Saturday, January 23, 2016

Monsanto Sues California Environmental Agency to Block “Probably Carcinogenic” Designation for Roundup

Agribusiness giant Monsanto Corporation has sued California’s Office of Environmental Health Hazard Assessment (OEHHA) to block the agency from adding glyphosate—the main ingredient in its herbicide Roundup—to the list of chemicals known to cause cancer.

The list of carcinogenic chemicals is authorized under California’s Proposition 65, a 1986 law to keep chemicals that cause cancer, birth defects, or reproductive harm out of the state’s drinking-water supply, Law360 reports. Monsanto said the listing was “virtually automatic” after International Agency for Research on Cancer (IARC) of the World Health Organization classified glyphosate as probably carcinogenic. Under Prop. 65, a business must post a warning when its operations or products will expose people to any of the chemicals on the list.  

Monsanto claims it was denied due process, that “OEHHA effectively elevated the determination of an ad hoc committee of an unelected, foreign body, which answers to no United States official (let alone any California state official), over the conclusions of its own scientific experts.” Phil Miller, Monsanto’s vice president for regulatory affairs, said OEHHA’s proposed listing is “contrary to science.” He said IARC’s designation is “erroneous, non-transparent and based on selectively interpreted data,” according to Law360.

Monsanto claims that the portion of the California Labor Code that cites IARC findings as a basis for Prop. 65 inclusion violates the California and U.S. constitutions. Monsanto told the court that during the 40 years Roundup has been in use, regulators and scientists who have not found an associated cancer risk. The OEHHA itself was one of the evaluators. The agency concluded in1997 and again in 2007 that glyphosate is not likely to pose a significant cancer risk to humans, Law360 reports.

Roundup is widely used commercially on crops such as corn and soybeans and also widely used use by landscapers and home gardeners. The Environmental Protection Agency (EPA) says that in 2007 farmers in the U.S. used about 185 million pounds of glyphosate, double the amount used six years earlier.

In 2015, the IARC deemed glyphosate “probably carcinogenic to humans,” the New York Times reported. The agency based its determination on studies of glyphosate exposure in the United States, Canada, and Sweden since 2001. “Probably carcinogenic” is more difficult to refute than the lesser designation “possibly carcinogenic.”

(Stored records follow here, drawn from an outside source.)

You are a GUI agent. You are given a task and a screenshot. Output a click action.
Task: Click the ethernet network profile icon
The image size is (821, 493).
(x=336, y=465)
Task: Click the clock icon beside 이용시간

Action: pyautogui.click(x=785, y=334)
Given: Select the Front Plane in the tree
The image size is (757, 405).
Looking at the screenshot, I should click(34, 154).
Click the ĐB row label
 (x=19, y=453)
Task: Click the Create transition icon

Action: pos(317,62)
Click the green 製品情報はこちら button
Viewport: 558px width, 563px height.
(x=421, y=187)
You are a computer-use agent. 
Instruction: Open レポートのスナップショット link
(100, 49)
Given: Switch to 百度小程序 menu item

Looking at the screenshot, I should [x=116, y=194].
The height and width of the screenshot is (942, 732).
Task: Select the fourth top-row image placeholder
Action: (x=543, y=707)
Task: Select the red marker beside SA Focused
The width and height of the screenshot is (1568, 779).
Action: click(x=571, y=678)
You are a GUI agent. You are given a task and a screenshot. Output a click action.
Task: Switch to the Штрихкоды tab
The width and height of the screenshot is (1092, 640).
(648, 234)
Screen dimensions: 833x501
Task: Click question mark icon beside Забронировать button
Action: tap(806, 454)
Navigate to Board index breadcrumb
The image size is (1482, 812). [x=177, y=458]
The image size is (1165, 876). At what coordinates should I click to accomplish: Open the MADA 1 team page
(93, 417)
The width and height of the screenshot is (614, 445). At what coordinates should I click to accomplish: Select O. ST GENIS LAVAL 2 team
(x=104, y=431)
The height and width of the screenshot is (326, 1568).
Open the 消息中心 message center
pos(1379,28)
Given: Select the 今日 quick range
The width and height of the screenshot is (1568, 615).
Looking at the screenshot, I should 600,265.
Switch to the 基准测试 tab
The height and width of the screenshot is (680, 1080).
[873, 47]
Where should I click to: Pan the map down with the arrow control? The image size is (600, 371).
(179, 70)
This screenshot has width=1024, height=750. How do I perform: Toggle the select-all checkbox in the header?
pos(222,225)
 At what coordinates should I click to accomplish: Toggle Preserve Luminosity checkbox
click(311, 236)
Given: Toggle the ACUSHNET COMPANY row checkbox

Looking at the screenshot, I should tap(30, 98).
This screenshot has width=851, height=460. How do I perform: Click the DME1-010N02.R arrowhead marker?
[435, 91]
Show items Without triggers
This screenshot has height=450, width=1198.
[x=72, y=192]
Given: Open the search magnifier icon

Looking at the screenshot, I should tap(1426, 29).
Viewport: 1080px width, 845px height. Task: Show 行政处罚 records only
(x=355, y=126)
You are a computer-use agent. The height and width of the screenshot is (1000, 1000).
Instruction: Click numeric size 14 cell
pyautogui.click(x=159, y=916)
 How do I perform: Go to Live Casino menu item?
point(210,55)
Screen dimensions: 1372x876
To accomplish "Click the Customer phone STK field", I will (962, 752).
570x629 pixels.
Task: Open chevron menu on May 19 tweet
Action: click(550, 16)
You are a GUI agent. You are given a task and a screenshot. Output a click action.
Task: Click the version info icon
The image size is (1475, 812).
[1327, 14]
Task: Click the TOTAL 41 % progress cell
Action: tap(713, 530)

Glyphosate has been linked to the cancers leukemia (multiple myeloma, myeloma), and lymphoma (non-Hodgkin’s, Hodgkin’s), and also to Parkinson’s disease. In addition, glyphosate is associated with health problems including respiratory distress, impaired consciousness, pulmonary edema, arrhythmias, and renal failure, according to a study published in Toxicology Review in 2004. People exposed to glyphosate have also experienced blurred vision, coma, confusion, dizziness, hand tremors, headaches, insomnia, loss of appetite, stomach cramps, diarrhea, and loss of coordination.

After the IARC designated glyphosate a probable human carcinogen, France’s ecology minister, Segolene Royal, banned the sale of Roundup at garden centers. In a town in Argentina’s Entre Rios province, residents are demanding action on the high cancer death rates. They say that nearly half the deaths there in recent years have been cancer deaths. The national cancer death rate is 18 percent. Residents say the heavy use of Roundup on rice and soybean crops is responsible for the high cancer death rate.

Lawsuits filed against Monsanto allege Roundup caused the cancers of a Hawaiian farmer and a California field worker. Both suits mention the IARC probable carcinogen classification in support of the claims. Monsanto is seeking to have both cases dismissed, Law360 reports.